Exercise task 1:
Rewrite the soup post from the words "Sunday, October 31, 2010" through "turn into treasures.", putting "village" in place of "shtetl".
Exercise task 2:
Answer these questions from the soup post:
(a) Which musical contains the song "Meeskite"?
(b) How much organic chicken broth does the recipe call for?
(c) At what temperature, and for about how long, are the jerusalem artichokes roasted?
── Extract ──
So here's to beans and Freedom. May the stew be as tasty as the reading!

Sunday, October 31, 2010

Meeskite Soup



There's a sweet song in the musical Cabaret called, "Meeskite," about two ugly parents who give birth to the most beautiful baby their shtetl has ever seen.

That's a lot like this soup.

Lumpy, frizzy-skinned celeriac meets knobby, chin-haired jerusalem artichoke to produce a smooth, voluptuous soup with a complex herbal flavor and wonderful, yogurty tang. You would never guess that such unappealing roots could soften into rich knobs of earthiness; these are simple vegetables that only need a bit of heat and fat to turn into treasures.



You could leave out the bacon and make this vegetarian, but why would you? The bacon flavor really comes through to provide a lovely smokiness that sits very well with the sour yogurt. All you need to finish this soup off is some chopped greens for garnish (any greens you like: I used spicy, raw salad greens, but kale or savoy cabbage, lightly wilted and seasoned, would do well).


Meeskite Soup, or Celeriac Soup with Jerusalem Artichoke and Bacon


Olive oil

2 celeriac roots, peeled and chopped into 1-in cubes

1/2 lb jerusalem artichokes, roasted and cooled (optional, but so worth it)

1/2 C chopped shallots

2 slices thick applewood bacon, chopped

5-6 C organic chicken broth

1/4-1/3 C whole fat plain yogurt

seasoning to taste

greens for garnish (optional)



1. Roast the jerusalem artichokes, first cutting big roots into small pieces. Toss the raw jerusalem artichokes in oilve oil, coarse salt, pepper, a pinch of dried lemongrass and some red chili flakes. Roast at 425 degrees F for about 20 minutes, until tender. Set aside to cool.
───
── Data ──
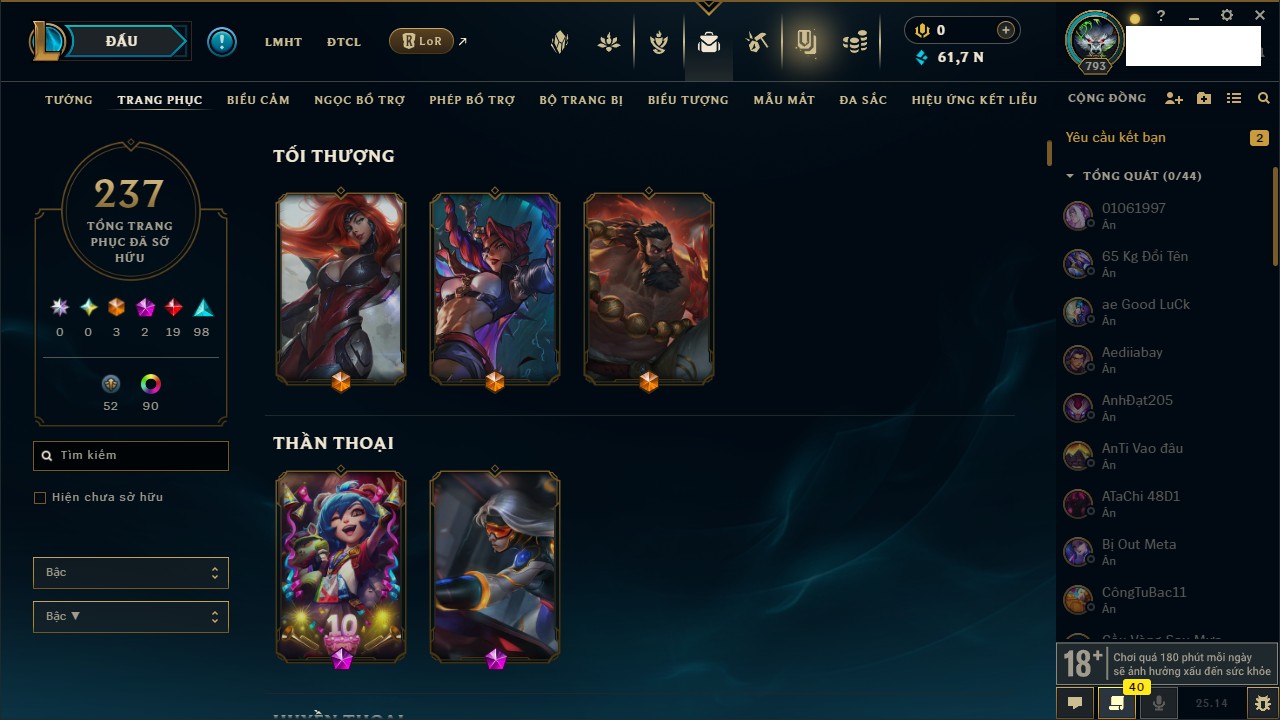Open the Loot crafting hammer icon
Image resolution: width=1280 pixels, height=720 pixels.
tap(757, 42)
───
Complete response 1:
Sunday, October 31, 2010

Meeskite Soup



There's a sweet song in the musical Cabaret called, "Meeskite," about two ugly parents who give birth to the most beautiful baby their village has ever seen.

That's a lot like this soup.

Lumpy, frizzy-skinned celeriac meets knobby, chin-haired jerusalem artichoke to produce a smooth, voluptuous soup with a complex herbal flavor and wonderful, yogurty tang. You would never guess that such unappealing roots could soften into rich knobs of earthiness; these are simple vegetables that only need a bit of heat and fat to turn into treasures.

Complete response 2:
(a) Cabaret
(b) 5-6 C
(c) 425 degrees F, for about 20 minutes